**What you need to do:** When a line of the entries contains the word "agent", report that line.

(Pixel coordinate grounding data)
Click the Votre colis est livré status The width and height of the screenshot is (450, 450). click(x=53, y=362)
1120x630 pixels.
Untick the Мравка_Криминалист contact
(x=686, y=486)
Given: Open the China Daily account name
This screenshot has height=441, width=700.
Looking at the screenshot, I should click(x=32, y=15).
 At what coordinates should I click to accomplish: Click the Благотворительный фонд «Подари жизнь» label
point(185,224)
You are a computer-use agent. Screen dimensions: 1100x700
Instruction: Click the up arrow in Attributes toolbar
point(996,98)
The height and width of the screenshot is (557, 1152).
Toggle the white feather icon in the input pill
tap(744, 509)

* * *

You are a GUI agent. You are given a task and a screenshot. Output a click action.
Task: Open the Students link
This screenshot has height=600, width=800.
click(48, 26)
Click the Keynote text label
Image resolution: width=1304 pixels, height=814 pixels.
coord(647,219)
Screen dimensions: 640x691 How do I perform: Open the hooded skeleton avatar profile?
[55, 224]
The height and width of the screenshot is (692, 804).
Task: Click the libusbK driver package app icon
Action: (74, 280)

**Task answer:**
You are a computer-use agent. Screen dimensions: 1100x700
You are a GUI agent. You are given a task and a screenshot. Output a click action.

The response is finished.